After my post yesterday, I was talking with a friend and I realized I may should explain why I have such an aversion to dishonesty.
Growing up I was not dealt out the hand of honesty from many adults in my life. My biological father was just a liar, plain and simple. It didn’t matter what it was about, he’d lie to you. My mother, learned from that marriage and her second, that lying put off the abuse for a while. It was physical just enough to show her that it could happen if she didn’t act right. The worst was the emotional and mental abuse. Now, I see why she would do that as a coping mechanism with her husbands but, it eventually bled over into all her relationships. Even with her children.
Now, all this lying in my life, made me very intolerant of it and I swore I was not going to surround myself with those who couldn’t tell the truth once I had the chance. My sons will tell you that they got into way more trouble for lying about something they did that the actual deed.
Me, Id much rather hear the truth, even if painful, than a lie. Honesty is a very real need of mine and I just don’t function well without it. And, frankly, I don’t think I should have to.

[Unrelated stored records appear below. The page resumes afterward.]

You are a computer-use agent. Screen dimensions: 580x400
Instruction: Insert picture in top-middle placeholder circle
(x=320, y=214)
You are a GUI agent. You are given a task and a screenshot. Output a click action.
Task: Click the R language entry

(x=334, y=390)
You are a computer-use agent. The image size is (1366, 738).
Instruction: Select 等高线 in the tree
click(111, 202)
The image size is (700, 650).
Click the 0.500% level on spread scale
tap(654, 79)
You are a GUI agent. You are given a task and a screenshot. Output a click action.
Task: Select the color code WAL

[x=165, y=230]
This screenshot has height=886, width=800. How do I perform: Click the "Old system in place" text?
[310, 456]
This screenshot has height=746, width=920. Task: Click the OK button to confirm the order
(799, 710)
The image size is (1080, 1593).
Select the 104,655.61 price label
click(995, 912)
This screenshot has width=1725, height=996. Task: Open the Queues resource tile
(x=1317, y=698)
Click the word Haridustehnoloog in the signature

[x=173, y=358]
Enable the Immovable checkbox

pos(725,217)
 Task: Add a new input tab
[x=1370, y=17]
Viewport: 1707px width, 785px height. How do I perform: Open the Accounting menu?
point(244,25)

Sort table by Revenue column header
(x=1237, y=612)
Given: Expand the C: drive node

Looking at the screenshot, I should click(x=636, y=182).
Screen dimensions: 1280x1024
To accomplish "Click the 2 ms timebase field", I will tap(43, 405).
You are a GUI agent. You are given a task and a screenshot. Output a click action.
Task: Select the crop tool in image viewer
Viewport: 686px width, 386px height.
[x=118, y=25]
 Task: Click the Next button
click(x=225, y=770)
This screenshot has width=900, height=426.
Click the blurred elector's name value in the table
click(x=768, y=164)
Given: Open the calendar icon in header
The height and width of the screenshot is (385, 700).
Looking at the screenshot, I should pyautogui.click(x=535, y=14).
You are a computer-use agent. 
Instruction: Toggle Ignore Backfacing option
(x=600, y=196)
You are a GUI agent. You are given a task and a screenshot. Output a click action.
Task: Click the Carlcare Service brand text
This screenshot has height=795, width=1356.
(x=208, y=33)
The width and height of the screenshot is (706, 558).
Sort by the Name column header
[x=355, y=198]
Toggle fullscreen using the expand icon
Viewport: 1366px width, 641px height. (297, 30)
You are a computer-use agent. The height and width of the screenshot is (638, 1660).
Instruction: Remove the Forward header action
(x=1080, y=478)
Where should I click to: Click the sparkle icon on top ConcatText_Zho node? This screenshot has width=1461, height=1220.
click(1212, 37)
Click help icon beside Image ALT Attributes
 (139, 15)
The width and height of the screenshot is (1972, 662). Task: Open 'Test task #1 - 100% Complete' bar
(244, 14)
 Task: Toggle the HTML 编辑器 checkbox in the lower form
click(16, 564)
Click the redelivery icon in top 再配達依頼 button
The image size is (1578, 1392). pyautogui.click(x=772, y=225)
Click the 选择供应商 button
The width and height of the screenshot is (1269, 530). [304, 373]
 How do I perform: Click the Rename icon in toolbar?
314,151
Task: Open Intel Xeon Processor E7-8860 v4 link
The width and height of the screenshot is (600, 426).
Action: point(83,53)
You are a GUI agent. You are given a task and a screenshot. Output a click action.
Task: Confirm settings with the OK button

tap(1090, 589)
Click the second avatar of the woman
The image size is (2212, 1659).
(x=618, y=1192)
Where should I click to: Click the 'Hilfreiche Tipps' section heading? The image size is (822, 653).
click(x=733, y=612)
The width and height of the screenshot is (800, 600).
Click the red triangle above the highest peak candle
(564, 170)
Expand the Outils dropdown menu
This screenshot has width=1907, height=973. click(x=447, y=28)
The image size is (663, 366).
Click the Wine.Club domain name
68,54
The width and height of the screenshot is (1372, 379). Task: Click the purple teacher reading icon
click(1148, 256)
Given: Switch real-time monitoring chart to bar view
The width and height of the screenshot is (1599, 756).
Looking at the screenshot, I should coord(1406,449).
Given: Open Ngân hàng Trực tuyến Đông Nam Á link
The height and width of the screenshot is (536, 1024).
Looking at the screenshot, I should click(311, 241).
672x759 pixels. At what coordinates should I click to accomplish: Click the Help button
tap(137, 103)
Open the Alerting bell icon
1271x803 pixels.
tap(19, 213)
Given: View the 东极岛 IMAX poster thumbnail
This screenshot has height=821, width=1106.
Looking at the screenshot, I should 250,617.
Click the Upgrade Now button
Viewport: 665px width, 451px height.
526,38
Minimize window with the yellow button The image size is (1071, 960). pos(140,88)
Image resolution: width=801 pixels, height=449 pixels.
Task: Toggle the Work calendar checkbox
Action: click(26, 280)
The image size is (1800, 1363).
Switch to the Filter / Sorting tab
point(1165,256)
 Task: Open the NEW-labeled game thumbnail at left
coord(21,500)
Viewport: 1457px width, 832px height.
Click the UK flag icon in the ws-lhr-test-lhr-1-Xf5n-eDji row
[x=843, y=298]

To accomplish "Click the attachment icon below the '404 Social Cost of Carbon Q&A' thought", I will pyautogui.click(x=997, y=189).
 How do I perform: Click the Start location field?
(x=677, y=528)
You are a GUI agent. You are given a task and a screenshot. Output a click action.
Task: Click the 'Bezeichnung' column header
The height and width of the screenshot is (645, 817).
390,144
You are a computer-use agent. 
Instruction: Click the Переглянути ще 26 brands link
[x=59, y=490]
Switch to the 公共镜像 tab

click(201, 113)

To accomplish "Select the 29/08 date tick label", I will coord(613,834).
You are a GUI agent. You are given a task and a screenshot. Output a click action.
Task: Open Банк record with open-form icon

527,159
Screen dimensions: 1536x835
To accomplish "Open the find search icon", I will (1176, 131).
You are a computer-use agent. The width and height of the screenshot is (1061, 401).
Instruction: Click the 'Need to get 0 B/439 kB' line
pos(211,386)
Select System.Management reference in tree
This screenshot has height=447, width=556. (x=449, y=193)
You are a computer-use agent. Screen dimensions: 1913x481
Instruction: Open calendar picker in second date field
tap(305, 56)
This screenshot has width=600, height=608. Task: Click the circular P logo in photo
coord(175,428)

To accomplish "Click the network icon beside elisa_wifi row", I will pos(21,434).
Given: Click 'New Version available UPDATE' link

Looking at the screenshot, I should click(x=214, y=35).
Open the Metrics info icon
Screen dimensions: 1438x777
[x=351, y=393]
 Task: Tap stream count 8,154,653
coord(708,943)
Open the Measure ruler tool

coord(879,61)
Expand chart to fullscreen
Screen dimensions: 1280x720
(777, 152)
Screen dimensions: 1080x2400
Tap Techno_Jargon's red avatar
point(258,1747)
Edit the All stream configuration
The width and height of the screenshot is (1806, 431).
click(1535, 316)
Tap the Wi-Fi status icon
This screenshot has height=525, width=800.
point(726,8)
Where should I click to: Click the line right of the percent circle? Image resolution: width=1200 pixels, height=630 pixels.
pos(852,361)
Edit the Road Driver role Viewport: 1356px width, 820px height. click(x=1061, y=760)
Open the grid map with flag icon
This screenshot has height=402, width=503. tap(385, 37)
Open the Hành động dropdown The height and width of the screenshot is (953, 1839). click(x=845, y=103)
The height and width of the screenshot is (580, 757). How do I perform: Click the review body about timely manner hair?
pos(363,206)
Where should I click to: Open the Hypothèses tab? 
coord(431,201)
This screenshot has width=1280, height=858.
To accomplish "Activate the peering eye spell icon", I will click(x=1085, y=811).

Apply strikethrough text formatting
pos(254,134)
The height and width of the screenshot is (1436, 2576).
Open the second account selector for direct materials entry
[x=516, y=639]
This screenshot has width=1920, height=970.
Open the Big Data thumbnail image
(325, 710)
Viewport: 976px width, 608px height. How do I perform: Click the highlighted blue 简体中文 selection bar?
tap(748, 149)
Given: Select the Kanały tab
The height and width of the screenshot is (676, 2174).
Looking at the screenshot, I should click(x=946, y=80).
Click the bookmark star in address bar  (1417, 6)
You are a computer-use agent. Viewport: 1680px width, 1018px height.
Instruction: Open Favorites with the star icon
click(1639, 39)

In regards to my yesterday’s post, the lying and sneaking around I wonder about isn’t even all about cheating on someone. I mean, it can be anything. An example for clarity….say you want to quit smoking and you tell me that. You go for a few weeks not smoking at all and then you just have to have a cigarette. Fine, I can get that. But, then you don’t want me to know that you are smoking and only do that while I’m not around. I see that you still aren’t smoking, I may even say what a good job I believe you are doing. But, you still don’t tell me that you are smoking some again. Well, this is dishonest. I understand that this wouldn’t be easy. You may struggle with it from time to time or you may have decided you just cant do it right now. Or you flat out do not want to. That’s your decision. I can live with that. What would bother me, was just not telling me. Not trusting me to handle your decision and be there for you no matter what it was.
If someone tells me they are or aren’t going to do something, I expect that to be what happens. I expect people to mean what they say and say what they mean. And if you find you need to change your mind, then tell me. It isn’t as if I haven’t changed mine upon occasion.
Another example, Dirk and I lived monogamously for 20+ years. When he was interested in swinging he talked with me about it. We talked and talked and finally came to a place we were both comfortable with and so a new deal was made between us. He didn’t find someone to have sex with and cheat on me. Then when he fell in love with Arwen, we went through that whole process.
My point is this, be open and honest and so many things can be worked out. Even if I hadn’t been willing to do either the swinging or the poly and things ended between us, it would have been so much easier and less painful by this talking and negotiating than if he had simply decided to do things behind my back and I later found out. Because I feel that things will eventually come out. It’s difficult to live two lives so to speak. To always have to watch what you do or say in order not to be discovered.
Ignorance is not bliss for me.
I’m not saying that Dirk hasn’t ever lied to me. He has. And I will admit that I am a bit of a fanatic about the honesty issue. Even so, I will admit that I’ve tried to tell a few white lies to spare feelings. I’m not good at it. Dirk says it’s because it so goes against my belief system.
I’m actually just now realizing that this is really a deal breaker for me when it comes to my relationships. It isn’t something I can make myself tolerant of. If you are committing to me, on any issue, I want to know I can count on you to hold to that. And I want to know that if, down the road, you realize that you can not longer do this, you will respect me enough to be honest about that as well. If you can’t do either, then it will become evident that you aren’t the one for me.